Trio of states join Dodd-Frank court challenge


The power in question being targeted is the orderly liquidation authority granted to the Financial Stability Oversight Council (FSOC), a Dodd-Frank-created regulatory body headed by the Treasury secretary. The panel, which gathers top financial regulators in one place, is charged with overseeing broad threats to the financial system, and has the power to step in and wind down failing institutions it views as a threat to the entire system.

The attorneys general are signing on to a lawsuit originally filed in June by a small Texas bank, alongside two conservative advocacy groups.
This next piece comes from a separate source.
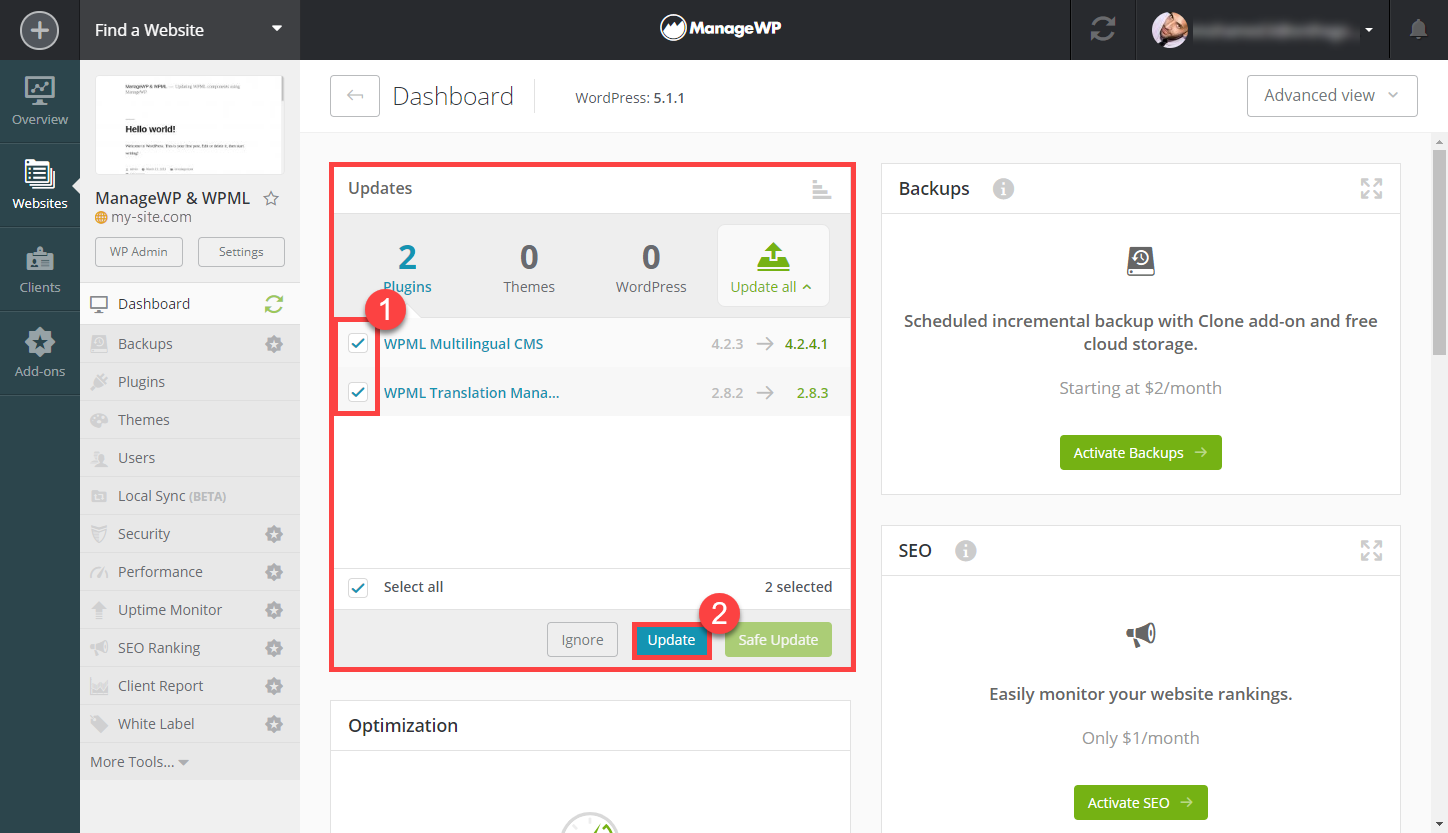Image resolution: width=1448 pixels, height=833 pixels.
Task: Open Backups settings gear in sidebar
Action: (274, 344)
In the original suit, State National Bank, the Competitive Enterprise Institute and the 60 Plus Association contend that that orderly liquidation authority, alongside the creation of the Consumer Financial Protection Bureau (CFPB), violates the Constitution and hands far too much power to regulators. The attorneys general did not sign on to the challenges to the CFPB.

C. Boyden Gray, who served as White House counsel under President George H.W. Bush, is representing the plaintiffs in court.

The suit targets the CFPB as well, arguing that it is unconstitutional and too powerful, since Congress does not set its budget. It also contends that the bureau's regulations are not subject to sufficient checks, and that the president is too restricted in removing its director from power.

President Obama's decision to recess-appoint Richard Cordray to head the bureau, despite the fact that Republicans were holding pro forma sessions in an effort to prevent such moves, has led to a series of rumblings about legal challenges.